Choi may have had an overwhelming day after receiving her second injection, but it ended as quickly as it came.
“By the next morning, all of my symptoms were gone except for a painful, swollen lump at the injection site,” she wrote in her article.
She noted that while her symptoms were common among trial participants, most participants did not have all of the symptoms she was experiencing at the same time.

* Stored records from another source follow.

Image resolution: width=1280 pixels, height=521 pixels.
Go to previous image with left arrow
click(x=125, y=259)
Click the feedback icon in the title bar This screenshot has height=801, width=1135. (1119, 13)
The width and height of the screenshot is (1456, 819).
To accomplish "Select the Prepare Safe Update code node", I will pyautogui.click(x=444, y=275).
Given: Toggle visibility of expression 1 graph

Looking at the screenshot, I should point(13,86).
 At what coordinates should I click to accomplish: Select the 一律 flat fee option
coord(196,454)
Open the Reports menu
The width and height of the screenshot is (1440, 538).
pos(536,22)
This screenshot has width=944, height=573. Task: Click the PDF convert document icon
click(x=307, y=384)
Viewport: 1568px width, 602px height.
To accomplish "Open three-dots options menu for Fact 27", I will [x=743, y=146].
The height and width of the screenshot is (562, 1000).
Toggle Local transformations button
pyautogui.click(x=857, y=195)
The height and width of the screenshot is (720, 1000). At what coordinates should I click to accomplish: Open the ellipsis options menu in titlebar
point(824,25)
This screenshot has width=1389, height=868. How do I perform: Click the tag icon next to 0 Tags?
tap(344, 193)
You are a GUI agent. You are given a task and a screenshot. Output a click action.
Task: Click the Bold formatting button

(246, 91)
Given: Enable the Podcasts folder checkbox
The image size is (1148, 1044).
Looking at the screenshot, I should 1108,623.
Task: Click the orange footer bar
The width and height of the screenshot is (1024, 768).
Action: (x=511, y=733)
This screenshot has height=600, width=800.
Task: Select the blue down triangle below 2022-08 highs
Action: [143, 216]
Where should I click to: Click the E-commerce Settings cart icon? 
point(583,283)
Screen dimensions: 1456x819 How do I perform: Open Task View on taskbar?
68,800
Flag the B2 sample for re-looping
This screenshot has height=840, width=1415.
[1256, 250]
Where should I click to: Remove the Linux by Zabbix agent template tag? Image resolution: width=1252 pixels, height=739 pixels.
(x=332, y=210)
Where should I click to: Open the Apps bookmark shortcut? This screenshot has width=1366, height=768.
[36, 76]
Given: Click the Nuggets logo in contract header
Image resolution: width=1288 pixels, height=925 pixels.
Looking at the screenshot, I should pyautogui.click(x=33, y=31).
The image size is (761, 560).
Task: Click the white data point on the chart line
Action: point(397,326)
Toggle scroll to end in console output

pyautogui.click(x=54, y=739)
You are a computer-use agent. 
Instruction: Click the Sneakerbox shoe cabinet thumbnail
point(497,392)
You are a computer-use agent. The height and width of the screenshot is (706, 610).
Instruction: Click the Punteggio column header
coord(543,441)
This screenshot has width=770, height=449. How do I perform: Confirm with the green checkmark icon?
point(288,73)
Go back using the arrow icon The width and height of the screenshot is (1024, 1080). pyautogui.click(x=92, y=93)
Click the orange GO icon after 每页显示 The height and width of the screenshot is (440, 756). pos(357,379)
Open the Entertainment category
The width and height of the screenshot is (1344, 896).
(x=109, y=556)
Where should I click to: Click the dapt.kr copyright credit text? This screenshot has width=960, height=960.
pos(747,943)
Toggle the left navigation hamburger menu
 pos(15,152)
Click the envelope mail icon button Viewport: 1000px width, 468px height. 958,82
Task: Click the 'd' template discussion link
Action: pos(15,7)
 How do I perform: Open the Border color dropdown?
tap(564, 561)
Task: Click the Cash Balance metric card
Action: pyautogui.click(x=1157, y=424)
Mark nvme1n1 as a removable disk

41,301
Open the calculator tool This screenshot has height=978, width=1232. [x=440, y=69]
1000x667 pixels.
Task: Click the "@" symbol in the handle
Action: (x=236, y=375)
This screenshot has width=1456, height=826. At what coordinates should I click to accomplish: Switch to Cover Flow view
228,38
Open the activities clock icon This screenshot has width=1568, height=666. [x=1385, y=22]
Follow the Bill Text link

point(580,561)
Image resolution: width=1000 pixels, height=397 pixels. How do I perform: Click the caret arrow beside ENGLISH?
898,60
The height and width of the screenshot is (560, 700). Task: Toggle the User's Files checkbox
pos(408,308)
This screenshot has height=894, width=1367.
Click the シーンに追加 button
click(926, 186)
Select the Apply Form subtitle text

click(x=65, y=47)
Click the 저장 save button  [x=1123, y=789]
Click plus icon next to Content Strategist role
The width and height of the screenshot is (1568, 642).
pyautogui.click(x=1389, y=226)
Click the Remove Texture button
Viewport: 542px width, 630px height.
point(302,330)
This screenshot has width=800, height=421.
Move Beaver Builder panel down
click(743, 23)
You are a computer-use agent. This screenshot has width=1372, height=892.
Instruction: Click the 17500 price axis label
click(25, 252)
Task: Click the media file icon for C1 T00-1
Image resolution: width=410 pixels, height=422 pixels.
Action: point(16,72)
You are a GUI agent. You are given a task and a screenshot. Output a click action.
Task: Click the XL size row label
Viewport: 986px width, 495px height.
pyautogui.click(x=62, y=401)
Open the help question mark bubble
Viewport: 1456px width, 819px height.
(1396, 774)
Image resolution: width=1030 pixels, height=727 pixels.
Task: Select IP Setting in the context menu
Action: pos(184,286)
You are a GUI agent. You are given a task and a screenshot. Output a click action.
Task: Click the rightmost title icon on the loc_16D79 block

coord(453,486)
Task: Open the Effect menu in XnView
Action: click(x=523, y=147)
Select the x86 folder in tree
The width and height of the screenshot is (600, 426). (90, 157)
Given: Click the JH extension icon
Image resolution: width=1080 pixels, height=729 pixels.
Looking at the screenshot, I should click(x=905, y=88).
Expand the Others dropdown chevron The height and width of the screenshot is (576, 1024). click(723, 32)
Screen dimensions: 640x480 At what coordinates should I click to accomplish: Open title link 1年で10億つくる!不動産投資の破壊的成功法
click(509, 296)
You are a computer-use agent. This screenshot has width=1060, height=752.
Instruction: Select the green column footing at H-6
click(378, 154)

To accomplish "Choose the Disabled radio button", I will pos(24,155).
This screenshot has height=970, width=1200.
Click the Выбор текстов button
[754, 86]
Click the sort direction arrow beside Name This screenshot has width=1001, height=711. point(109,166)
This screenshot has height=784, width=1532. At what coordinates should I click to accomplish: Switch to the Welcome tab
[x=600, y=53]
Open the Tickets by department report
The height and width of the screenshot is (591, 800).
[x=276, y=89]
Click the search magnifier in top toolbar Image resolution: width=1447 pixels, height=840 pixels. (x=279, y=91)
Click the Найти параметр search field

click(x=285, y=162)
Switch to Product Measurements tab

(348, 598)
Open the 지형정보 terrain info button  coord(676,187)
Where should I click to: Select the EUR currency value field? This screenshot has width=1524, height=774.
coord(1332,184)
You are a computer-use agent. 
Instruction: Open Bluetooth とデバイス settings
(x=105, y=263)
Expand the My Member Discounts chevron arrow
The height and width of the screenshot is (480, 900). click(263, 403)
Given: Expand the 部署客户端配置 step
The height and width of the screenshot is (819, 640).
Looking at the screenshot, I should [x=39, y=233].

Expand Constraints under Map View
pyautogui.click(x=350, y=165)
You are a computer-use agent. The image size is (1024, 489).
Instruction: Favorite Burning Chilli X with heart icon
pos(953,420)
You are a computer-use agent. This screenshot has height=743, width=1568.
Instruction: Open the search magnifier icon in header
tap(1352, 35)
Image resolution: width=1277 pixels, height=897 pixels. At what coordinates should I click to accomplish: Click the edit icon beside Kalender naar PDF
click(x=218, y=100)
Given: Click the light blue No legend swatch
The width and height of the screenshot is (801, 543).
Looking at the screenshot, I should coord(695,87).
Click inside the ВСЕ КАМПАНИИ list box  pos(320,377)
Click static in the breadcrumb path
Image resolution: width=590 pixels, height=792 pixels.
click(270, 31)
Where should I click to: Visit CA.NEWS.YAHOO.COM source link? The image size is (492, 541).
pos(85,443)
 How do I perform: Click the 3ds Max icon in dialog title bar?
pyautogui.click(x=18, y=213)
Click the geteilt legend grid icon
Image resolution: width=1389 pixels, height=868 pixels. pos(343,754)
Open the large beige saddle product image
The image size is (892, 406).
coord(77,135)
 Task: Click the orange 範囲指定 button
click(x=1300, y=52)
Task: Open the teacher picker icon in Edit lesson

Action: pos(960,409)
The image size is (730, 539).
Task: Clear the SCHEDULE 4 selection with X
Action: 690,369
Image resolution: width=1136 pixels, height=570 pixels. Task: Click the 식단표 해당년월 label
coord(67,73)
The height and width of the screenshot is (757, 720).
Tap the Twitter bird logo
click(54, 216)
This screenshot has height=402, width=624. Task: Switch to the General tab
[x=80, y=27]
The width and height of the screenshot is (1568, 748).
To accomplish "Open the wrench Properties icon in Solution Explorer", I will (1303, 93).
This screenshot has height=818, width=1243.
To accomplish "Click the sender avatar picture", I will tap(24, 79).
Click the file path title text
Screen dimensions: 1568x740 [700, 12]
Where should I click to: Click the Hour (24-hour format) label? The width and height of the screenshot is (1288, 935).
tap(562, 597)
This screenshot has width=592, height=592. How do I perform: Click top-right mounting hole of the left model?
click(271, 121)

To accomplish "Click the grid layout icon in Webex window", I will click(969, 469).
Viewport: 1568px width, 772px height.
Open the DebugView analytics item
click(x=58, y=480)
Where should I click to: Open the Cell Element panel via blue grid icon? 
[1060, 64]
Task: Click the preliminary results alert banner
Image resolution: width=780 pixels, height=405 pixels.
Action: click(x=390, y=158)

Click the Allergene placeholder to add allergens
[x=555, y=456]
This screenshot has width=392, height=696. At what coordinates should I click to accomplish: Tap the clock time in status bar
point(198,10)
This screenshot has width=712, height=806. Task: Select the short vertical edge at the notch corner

Four volunteers who received the Pfizer vaccine developed Bell’s palsy, a muscle weakness in the face, but the company says they have made a full recovery.
Yet such reports can make people hesitate to get the vaccine themselves. That’s why doctors say full transparency is essential.
“I think you had better explain to them that it might well happen in advance, so that they are not afraid,” Offit said.
“I think that hearing about high rates of side effects could be something that worries people about the vaccine or even discourages them from getting it,” she said.
“It’s really important that people get both doses, for it to be effective, and therefore if people have to stop after the first dose [because] they were not feeling well, it could be a problem getting the vaccine to people.
Any vaccines that reach the public will have undergone extensive trials involving thousands of people to test the vaccine’s safety and effectiveness, and will also need to be approved by Health Canada before Canadians begin to receive injections.
And although Choi has had a more difficult vaccine experience than many others, she does not regret participating in the vaccine trials.
“If I had to start over, I absolutely would,” she says. “And I would encourage all healthcare workers and members of the public to do the same.”
Now she just wants to prepare others for vaccination.
“Some people may need a day or two of rest after the vaccine to recover,” she suggested.
“I think it’s important that healthcare workers, public health professionals, doctors, nurses, pharmacists – anyone who might be involved in offering this vaccine to people – to inform people ahead of potential side effects and explain why they’re “happening,” she said.
“This is how vaccines work and how our bodies learn to protect themselves. And I think we don’t always do a good job of explaining this to people in detail.
The concept of side effects is intimidating, but they’re much better than getting sick from COVID-19, Offit said.
“This virus actually causes inflammation in your blood vessels, and because every organ in your body is supplied with blood, every organ can be affected,” he said. “It can cause strokes, heart attacks, liver disease and kidney disease.
“The coronavirus is doing a number of things that were never intended. I think you should fear this virus, and if you have a day or two of these mild symptoms, fever, fatigue or headache [from taking a vaccine], it’s a very small price to pay to know you’re going to be safe [COVID-19]. »
Offit added that he “can’t wait to get this vaccine.
“And yes, I would be more than happy to give it to my family,” he said.
Governments and vaccine manufacturers will also continue to monitor these vaccines as millions more are vaccinated in the coming weeks, ensuring safe deployment.